If this feels like deja vu, it is: Williams was elected to office after winning a much livelier special election in February.

Katz defeated Democrat-running-on-the-Republican-line Joe Murray to be Queens’ top prosecutor, with 73.89 percent of ballots cast in Queens to Murray’s 25.01 percent (with 83.6 percent precincts reporting). However, it was months ago that Katz won the hard-fought Democratic primary against progressive public defender Tiffany Cabån that went to a recount. (Caban is now working to help recruit candidates for the national Working Families Party.)

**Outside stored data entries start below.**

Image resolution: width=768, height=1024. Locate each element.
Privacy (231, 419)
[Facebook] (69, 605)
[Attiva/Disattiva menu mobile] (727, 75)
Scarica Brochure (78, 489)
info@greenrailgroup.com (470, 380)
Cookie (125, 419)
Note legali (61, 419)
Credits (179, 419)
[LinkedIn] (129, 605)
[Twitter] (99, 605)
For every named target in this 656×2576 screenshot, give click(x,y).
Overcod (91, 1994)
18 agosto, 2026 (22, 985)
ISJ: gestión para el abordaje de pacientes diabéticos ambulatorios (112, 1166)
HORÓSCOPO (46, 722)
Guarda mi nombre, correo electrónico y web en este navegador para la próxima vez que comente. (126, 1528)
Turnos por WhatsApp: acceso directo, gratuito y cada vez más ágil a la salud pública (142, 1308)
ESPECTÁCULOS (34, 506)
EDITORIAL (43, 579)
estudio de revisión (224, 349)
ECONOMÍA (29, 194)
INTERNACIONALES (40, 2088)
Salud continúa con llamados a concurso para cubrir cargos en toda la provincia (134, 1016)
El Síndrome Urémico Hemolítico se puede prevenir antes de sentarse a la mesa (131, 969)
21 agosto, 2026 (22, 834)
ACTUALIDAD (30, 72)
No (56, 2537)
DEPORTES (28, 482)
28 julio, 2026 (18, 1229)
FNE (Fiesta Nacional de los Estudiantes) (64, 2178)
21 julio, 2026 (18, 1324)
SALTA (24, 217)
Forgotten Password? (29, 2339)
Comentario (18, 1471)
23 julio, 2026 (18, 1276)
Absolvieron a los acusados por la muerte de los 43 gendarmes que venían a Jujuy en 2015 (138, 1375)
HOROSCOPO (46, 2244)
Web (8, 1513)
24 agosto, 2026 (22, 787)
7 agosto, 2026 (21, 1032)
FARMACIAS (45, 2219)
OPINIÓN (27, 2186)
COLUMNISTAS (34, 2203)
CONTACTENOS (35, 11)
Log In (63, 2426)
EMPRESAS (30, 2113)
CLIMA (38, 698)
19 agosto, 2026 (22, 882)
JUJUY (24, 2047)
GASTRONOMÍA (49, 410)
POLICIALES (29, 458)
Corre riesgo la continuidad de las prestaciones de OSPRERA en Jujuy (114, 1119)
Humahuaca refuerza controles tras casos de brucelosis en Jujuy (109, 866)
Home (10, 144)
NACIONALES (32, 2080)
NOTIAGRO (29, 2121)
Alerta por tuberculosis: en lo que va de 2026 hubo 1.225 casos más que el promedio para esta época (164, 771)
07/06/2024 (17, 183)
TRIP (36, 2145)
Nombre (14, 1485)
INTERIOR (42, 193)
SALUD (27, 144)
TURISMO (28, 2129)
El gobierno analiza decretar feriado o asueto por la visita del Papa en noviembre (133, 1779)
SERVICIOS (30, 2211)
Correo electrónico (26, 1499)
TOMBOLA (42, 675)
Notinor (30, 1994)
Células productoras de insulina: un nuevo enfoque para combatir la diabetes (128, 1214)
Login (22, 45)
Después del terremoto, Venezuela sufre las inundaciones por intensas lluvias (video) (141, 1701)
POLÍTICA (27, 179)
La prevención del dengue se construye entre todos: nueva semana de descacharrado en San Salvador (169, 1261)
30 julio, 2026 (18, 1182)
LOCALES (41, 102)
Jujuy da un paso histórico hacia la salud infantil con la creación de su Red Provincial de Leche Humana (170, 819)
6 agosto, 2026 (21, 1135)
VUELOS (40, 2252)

The biggest unknowns were how five ballot questions—which each had a number of proposals bundled in them and will change the city charter—fared. Here’s what voters decided, with 78.6 percent of precincts reporting:

  • YES on Question 1: Elections, namely bringing ranked-choice voting to primary and special elections for Mayor, Public Advocate, Comptroller, Borough President, and City Council; extending the amount of time between vacancy of office and the special election; and
  • YES on Question 2: Civilian Complaint Review Board, including reforms like increasing the number of members from 13 to 15 and giving the City Council and Public Advocate more say in the appointments; setting a minimum headcount budget that’s at least 0.65 percent of the NYPD’s budget for police officer headcount; more transparency from the Police Commissioner when he/she makes decisions about police discipline; and more power for the CCRB executive director to issue subpoenas and to investigate false statement given by officers during probes.
  • YES on Question 3: Ethics and Government, such as lobbying reform; creating a mayoral office for the director of the Minority and Women Owned Small Business Enterprise program; having the City Council approve the mayor’s appointment for Corporation Counsel; preventing Conflicts of Interest Board employees from participating in local political campaigns; and giving the Public Advocate and Comptroller one appointment each to the COIB. on
  • YES on Question 4: City Budget, which will create a “rainy day fund” for NYC; set minimum budgets for the Public Advocate and Borough Presidents; require the Mayor to provide non-property tax revenue estimate in April (versus June); and require the Mayor to submit a revised budget modification to the Council within 30 days of making changes to the financial plan.
  • YES on Question 5: Land Use, which will give more information and time to Borough Presidents and Community Boards when they review projects under Uniform Land Use Review Procedure.

On a final note, this was, as Politico called it, “the “quietest part of New York’s four-year election cycle,” which is probably why the Board of Elections rolled out early voting and the brand new electronic tablets that replaced the old ledgers. These moves were in anticipation of the 2020 primary—now April 28th—and the general election.